## Extract
So, the action here, for example, might be that you approached your co-worker and figured out what was going on, and you offered to help him.


And Step 3 would be the results that came from your action


So, then you would explain what happened. For example, when you spoke to your co-worker, he mentioned that he was overworked, he was frustrated, and he didn’t have time to do everything that was expected of him. So, how you solved the situation was you offered to help him, and you offered to get some projects off of his plate by speaking to his manager with him so that he could meet the deadline that you had needed met.


And Step 4: What did you learn?


This is where the interesting features come in. So, you learned, for example, that to seek to understand first, to seek to help second… So, not to go in with anger or frustration, which is what most people would probably do when someone wasn’t doing what they needed done. So, instead of this, you took a different approach, which worked out very well because your co-worker was appreciative you understood him, and you were able to get the project completed on time.


And there we have it—a solid example of how to answer the behavioural question: “Tell me about a time you dealt with a difficult coworker.”

## Raw data
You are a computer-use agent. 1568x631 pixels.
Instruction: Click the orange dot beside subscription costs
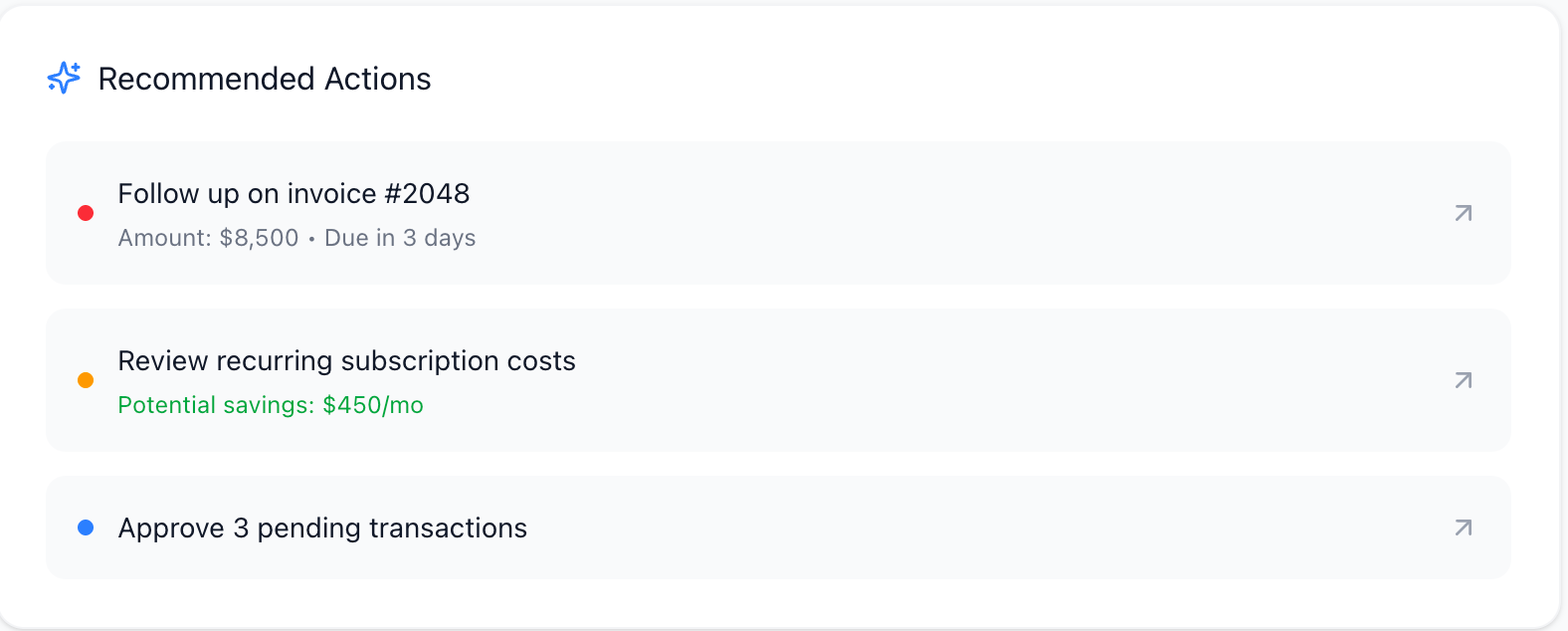click(86, 380)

## Exercise tasks
a: Answer these from the interview advice, each on its own line:
(i) What question is Step 4?
(ii) What did the co-worker mention when you spoke to him?
(iii) Which behavioral question is the example meant to answer?
b: Reproduce the interview advice word for word between "So, the action" and "had needed met.", inclusive.
c: List each thing the co-worker mentioned about himself when you spoke to him, according to the interview advice.

## Task-by-task solutions
a:
(i) What did you learn?
(ii) That he was overworked, he was frustrated, and he didn't have time to do everything that was expected of him.
(iii) "Tell me about a time you dealt with a difficult coworker."

b:
So, the action here, for example, might be that you approached your co-worker and figured out what was going on, and you offered to help him.


And Step 3 would be the results that came from your action


So, then you would explain what happened. For example, when you spoke to your co-worker, he mentioned that he was overworked, he was frustrated, and he didn’t have time to do everything that was expected of him. So, how you solved the situation was you offered to help him, and you offered to get some projects off of his plate by speaking to his manager with him so that he could meet the deadline that you had needed met.

c:
- He was overworked.
- He was frustrated.
- He didn't have time to do everything that was expected of him.